- **What to produce**
Copy the lines of data below, unchanged, starting at the line containing "This screenshot has height=443, width=788." and ending at the line containing "The width and height of the screenshot is (1361, 766).".

-- Start Data supplied --

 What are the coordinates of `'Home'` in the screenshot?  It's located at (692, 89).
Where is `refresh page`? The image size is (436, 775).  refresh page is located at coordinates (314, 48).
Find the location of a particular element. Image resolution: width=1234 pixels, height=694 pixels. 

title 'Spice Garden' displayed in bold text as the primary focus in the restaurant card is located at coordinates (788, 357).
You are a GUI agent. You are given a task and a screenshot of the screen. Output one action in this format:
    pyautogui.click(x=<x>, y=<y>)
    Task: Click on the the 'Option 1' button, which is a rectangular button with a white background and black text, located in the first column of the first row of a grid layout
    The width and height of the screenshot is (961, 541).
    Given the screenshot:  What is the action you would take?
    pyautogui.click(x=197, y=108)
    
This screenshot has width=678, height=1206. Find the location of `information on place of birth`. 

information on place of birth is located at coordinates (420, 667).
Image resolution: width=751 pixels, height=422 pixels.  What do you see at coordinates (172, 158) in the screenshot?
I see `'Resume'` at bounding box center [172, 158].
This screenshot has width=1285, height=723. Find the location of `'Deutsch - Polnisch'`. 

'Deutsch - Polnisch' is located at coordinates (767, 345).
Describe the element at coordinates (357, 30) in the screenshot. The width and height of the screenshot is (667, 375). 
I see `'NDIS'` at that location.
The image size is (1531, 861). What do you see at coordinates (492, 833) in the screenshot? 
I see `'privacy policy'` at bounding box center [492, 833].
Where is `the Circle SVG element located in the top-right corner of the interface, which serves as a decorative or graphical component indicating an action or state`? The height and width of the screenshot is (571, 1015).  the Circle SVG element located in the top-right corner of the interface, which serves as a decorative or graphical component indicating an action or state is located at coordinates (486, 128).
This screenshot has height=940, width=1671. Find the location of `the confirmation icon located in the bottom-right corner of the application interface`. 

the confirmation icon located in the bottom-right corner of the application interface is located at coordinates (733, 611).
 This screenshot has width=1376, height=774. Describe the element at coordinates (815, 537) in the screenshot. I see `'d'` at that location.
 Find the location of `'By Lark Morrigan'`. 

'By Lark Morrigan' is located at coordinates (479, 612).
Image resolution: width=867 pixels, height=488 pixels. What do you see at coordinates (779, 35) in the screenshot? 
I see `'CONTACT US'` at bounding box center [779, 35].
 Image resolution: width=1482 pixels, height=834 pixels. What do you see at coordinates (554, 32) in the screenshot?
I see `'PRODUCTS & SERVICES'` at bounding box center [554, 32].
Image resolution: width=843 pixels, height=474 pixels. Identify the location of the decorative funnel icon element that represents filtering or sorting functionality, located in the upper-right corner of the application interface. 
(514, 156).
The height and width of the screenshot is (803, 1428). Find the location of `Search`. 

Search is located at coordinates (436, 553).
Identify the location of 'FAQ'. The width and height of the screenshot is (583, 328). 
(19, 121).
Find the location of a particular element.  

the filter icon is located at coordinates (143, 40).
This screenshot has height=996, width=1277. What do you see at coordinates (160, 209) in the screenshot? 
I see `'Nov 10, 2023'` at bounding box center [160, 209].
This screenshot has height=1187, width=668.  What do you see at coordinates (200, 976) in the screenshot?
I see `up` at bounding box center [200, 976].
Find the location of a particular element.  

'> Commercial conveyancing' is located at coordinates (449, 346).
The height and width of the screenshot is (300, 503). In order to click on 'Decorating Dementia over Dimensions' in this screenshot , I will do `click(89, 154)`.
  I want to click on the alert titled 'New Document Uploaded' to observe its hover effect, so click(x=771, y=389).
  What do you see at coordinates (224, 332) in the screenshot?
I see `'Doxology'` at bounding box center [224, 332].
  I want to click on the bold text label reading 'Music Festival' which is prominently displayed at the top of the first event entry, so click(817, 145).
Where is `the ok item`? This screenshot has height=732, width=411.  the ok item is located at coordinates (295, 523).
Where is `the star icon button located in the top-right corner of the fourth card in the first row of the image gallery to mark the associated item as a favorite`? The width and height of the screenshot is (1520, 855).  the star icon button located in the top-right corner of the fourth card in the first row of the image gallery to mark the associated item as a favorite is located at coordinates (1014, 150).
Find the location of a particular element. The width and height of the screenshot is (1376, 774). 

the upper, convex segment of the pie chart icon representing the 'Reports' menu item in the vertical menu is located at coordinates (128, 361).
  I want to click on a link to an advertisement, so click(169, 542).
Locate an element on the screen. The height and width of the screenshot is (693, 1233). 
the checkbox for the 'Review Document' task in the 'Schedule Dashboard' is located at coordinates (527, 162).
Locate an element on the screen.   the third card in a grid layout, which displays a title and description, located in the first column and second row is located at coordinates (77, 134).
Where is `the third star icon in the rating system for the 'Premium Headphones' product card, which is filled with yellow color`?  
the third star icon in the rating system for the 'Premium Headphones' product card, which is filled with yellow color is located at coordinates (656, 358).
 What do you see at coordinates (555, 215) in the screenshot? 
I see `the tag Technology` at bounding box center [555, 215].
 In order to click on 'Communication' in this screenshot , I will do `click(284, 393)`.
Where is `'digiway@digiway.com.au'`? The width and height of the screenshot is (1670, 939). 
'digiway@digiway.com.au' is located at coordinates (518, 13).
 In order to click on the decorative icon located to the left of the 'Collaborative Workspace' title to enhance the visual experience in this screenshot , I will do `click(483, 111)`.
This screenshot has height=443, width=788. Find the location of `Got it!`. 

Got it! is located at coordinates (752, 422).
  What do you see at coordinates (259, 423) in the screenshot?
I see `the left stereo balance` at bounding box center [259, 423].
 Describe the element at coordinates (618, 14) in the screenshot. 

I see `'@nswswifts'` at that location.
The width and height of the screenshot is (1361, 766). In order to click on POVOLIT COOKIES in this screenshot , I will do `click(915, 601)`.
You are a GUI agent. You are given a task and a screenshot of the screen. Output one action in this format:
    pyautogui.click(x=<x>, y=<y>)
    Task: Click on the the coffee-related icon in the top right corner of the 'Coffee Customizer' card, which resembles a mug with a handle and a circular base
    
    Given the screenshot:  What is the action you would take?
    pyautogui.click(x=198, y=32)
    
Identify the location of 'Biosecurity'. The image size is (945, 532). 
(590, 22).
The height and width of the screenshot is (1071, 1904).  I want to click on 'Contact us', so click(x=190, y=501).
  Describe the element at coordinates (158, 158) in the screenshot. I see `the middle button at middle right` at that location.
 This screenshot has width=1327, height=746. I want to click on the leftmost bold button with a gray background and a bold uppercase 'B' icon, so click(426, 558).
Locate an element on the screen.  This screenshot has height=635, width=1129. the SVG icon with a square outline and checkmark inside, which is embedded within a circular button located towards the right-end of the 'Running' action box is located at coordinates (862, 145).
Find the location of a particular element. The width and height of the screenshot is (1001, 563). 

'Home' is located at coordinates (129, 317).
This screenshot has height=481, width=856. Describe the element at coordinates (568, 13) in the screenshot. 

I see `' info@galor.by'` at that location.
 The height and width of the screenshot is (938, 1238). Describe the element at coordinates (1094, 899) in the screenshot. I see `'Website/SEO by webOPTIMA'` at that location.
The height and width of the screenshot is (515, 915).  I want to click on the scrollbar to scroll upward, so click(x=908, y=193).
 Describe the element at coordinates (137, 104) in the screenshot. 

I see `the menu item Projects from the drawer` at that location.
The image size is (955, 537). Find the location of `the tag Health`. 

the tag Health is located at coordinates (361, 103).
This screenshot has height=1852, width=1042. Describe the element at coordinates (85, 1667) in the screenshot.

-- End Data supplied --

- **Exercise answer**
This screenshot has height=443, width=788. Find the location of `Got it!`. 

Got it! is located at coordinates (752, 422).
  What do you see at coordinates (259, 423) in the screenshot?
I see `the left stereo balance` at bounding box center [259, 423].
 Describe the element at coordinates (618, 14) in the screenshot. 

I see `'@nswswifts'` at that location.
The width and height of the screenshot is (1361, 766). In order to click on POVOLIT COOKIES in this screenshot , I will do `click(915, 601)`.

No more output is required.